The outline or border of the node and the signal characteristics demonstrated on MR are important determinants in whether it is benign or malignant. The outline or border of the node alone may help differentiate benign from malignant nodes. A smooth, regular outline is seen in benign nodes. A very small number of lymph nodes with smooth border contour (<6 %) have been shown to be malignant whilst those demonstrating irregular outline are malignant in over 90 % of cases [19]. This characteristic shows the highest levels of sensitivity and specificity. However, when using the signal characteristics and border outline together, the sensitivity is much improved. Signal characteristic is a better and more accurate method of detecting malignant nodes. A universal hypo- or hyper-dense signal is less likely to indicate malignant node involvement compared to a mixed signal characteristic.

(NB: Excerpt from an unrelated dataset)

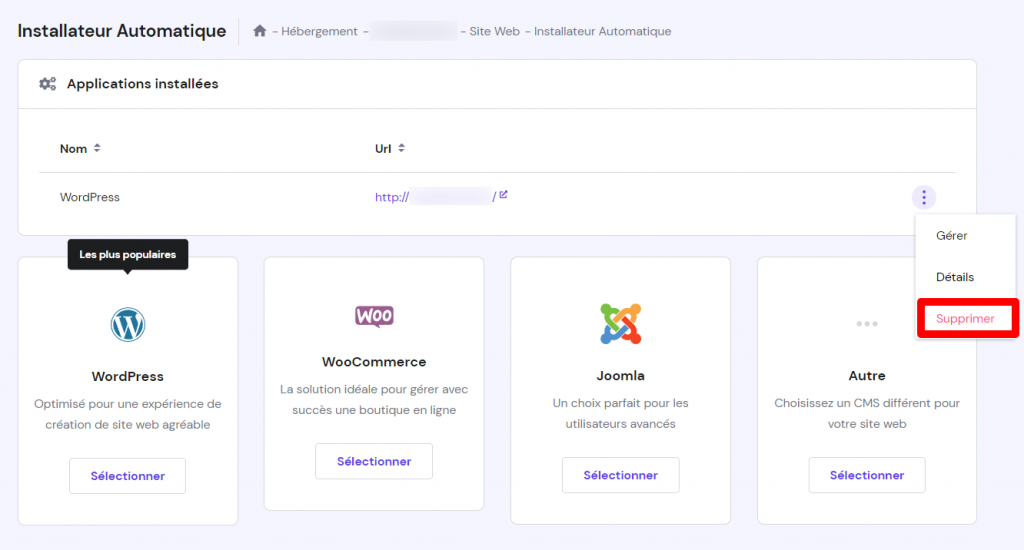Open the external link icon beside URL
The height and width of the screenshot is (550, 1024).
click(503, 195)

These nodes show remarkable correlation with histological analysis of nodes. The mixed signal on MR is shown to be areas of necrosis.

EAUS does not predict lymph node involvement any better. Sensitivity and specificity for detection of cancerous lymph nodes in rectal cancer is 73.2 and 75.8 %, respectively [21] although more likely to be accurate in the more proximal parts of the rectum. Swollen reactive nodes, small blood vessels and even local structure such as the seminal vesicles may mimic malignant nodes.

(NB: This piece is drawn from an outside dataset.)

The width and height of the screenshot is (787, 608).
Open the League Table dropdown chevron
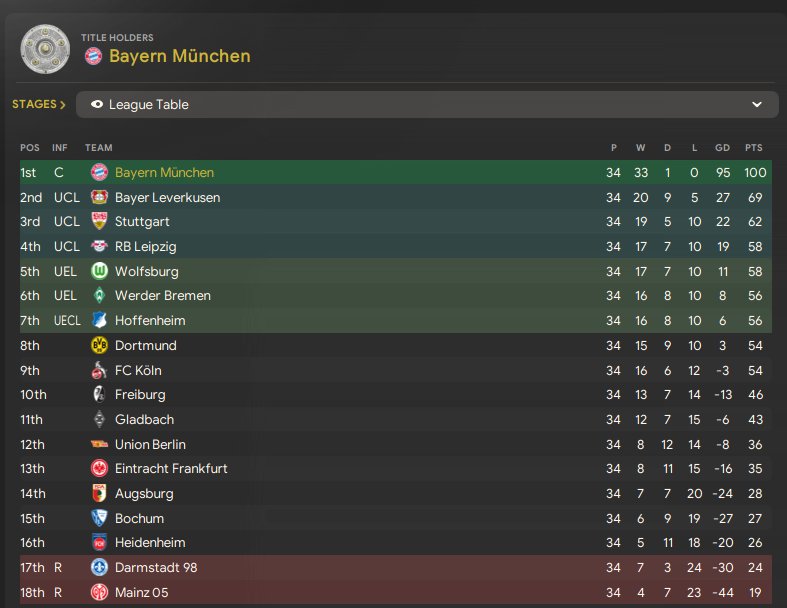coord(757,105)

In addition to nodes within the mesorectal envelope, nodes on the lateral pelvic sidewall must be considered. There are differing approaches to how these nodes should be managed between the East and West. Japanese surgeons have traditionally offered patients a more radical operation which involves clearance of these lateral nodes. The argument against this approach is that a significant proportion of patients who will undergo an extensive surgical procedure for little benefit. These nodes are offered neo-adjuvant CRT in the West. It is difficult to visualize these nodes on EAUS in contrast with MRI which is the optimal modality for detection [22]. Studies investigating the identification of lateral wall lymph nodes are almost exclusively limited to Japan. In almost 80 % of cases, the presence of lateral nodes is associated with malignant mesorectal nodes. The incidence of malignant lateral lymph nodes ranges between 8.6 and 24 %, though these rates are mainly from advanced, and often low rectal cancers [23–25] with most studies reporting rates around 10 %. Identification of sidewall lymph nodes remains important as it is a marker for other prognostic factors such as increased mesorectal nodal burden and extramural venous invasion [22]. A mechanism of spread to the pelvic sidewall may well be through the extramural vasculature. Indeed one small randomized trial suggested that CRT and pelvic sidewall dissection resulted in equivalent oncological outcomes [26].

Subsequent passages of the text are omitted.